LOL. Right? I actually did have that on a series once--someone took the first one (which is perma-free), then bought the next two and returned them, and pasted the same review on all three, all with the 'verified purchase' stamp. She hated the series. I mean, she really, really didn't like it. So, OK. Should she be out $6? No, not for me. I'd rather she spent her money on books she liked. I'm sorry she didn't like the ones I published, but there you are, she's not required to. Thing is, we can't go inside her head and know what happened. Maybe she took Book 1 perma-free, saw it was a series, and figured she should buy the next two while she was in the mood or had them in front of her. Then she read one, loathed it, and returned the paid ones. Again--if my book isn't worth $3 to you, then please, return it and have your money back. The kind of readers I want, for anything I write or publish, are ones who consider the price I charge to be a good deal--or at the very least, a fair exchange.
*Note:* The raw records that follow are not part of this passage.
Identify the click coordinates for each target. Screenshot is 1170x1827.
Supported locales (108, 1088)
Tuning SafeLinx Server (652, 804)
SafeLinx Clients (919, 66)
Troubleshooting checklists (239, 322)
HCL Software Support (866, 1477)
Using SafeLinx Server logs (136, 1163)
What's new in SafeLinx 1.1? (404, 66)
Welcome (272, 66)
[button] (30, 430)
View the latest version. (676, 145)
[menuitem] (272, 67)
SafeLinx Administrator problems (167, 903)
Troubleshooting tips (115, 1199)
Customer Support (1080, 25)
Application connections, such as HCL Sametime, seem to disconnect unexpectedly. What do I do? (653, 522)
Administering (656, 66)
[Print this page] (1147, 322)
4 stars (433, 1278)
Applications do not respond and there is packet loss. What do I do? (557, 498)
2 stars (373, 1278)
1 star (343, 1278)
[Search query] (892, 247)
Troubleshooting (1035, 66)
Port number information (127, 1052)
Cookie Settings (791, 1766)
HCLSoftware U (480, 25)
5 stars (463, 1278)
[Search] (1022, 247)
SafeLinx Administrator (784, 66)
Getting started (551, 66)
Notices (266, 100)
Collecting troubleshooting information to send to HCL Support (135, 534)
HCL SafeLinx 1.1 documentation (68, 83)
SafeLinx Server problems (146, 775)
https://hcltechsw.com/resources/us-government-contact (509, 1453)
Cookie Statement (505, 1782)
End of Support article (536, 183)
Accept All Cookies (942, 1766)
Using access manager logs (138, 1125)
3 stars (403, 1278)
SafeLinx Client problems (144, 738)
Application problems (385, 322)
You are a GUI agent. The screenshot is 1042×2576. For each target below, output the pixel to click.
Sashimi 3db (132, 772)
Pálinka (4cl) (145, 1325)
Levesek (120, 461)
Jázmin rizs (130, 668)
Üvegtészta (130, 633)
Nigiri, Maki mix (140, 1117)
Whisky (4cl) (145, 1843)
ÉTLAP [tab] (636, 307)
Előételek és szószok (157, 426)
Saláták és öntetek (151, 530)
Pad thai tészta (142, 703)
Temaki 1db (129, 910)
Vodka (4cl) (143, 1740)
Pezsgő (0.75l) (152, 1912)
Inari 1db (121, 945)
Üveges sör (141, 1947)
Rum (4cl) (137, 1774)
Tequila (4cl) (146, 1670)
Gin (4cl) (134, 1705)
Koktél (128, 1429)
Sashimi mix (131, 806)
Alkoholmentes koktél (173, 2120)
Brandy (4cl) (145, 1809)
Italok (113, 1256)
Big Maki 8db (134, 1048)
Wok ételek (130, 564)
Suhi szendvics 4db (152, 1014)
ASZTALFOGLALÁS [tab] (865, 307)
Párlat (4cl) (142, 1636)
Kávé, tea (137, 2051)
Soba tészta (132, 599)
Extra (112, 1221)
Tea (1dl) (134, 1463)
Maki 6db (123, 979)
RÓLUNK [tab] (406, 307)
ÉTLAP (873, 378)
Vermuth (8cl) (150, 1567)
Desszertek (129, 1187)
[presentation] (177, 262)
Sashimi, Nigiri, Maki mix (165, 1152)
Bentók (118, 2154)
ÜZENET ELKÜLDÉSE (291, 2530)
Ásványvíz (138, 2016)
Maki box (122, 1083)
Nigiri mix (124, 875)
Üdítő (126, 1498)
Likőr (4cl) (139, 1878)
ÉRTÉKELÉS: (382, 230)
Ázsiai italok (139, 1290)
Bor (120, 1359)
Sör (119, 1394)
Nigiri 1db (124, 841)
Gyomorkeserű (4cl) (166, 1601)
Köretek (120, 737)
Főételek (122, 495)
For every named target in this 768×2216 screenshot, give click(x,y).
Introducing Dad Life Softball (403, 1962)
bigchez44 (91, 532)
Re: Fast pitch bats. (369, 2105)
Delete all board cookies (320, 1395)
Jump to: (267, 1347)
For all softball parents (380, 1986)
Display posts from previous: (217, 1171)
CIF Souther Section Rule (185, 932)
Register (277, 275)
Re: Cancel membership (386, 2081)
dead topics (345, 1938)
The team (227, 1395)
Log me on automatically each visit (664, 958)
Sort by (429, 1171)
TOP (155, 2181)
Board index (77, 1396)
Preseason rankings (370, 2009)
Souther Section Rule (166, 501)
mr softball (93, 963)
Are there "cheaters" out there? Oh, doubtless. There are also shoplifters and people who break into your home and steal your stuff. But most people don't do that. The majority of Amazon's shoppers, at least as my sales figures show, are happy to pay for their books. People who don't wish to purchase books can use the library or borrow from friends, etc. Books that I'm giving for Christmas this year I notice are all ones I read free first somewhere, from a library or a loan from someone I know.